- **WORK REQUIRED**:
Whenever the string "computer" appears in a line below, please copy the line out.

(Records from a data collection)

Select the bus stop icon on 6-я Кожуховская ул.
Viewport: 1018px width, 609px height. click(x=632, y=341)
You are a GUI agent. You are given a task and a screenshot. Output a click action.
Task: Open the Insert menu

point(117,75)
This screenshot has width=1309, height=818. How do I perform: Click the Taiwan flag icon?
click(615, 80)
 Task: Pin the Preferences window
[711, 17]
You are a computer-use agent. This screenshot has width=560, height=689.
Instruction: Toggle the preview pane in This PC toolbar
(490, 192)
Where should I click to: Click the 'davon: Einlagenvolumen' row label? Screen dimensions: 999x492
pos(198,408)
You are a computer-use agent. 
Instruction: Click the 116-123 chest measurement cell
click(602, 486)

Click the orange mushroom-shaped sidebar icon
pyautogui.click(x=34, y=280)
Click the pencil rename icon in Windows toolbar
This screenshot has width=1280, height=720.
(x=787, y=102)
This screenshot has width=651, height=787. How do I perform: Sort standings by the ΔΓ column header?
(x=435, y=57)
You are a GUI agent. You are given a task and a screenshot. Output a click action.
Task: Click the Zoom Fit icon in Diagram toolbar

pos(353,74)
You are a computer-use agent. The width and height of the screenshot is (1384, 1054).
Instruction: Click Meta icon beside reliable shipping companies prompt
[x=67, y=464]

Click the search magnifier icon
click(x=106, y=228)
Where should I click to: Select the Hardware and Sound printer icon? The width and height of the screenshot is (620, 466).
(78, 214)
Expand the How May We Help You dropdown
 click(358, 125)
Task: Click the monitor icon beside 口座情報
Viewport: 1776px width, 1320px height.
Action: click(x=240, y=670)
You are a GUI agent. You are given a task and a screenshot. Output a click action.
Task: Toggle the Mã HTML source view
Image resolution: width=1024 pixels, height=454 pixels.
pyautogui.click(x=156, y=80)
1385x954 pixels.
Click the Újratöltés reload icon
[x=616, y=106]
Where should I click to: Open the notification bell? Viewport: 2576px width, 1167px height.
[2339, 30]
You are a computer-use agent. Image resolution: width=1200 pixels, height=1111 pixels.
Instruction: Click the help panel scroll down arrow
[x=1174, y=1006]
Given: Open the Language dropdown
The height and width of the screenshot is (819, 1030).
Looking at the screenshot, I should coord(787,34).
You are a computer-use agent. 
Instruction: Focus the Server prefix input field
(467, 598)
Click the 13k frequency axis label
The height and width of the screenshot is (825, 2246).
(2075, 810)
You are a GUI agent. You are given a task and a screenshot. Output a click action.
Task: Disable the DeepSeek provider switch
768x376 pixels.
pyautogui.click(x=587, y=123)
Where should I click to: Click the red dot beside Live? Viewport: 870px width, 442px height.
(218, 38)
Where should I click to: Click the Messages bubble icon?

- **ANSWER TO THE PROBLEM**:
You are a computer-use agent. This screenshot has width=560, height=689.
You are a computer-use agent. 
You are a computer-use agent. The width and height of the screenshot is (1384, 1054).
You are a computer-use agent. Image resolution: width=1200 pixels, height=1111 pixels.
You are a computer-use agent. 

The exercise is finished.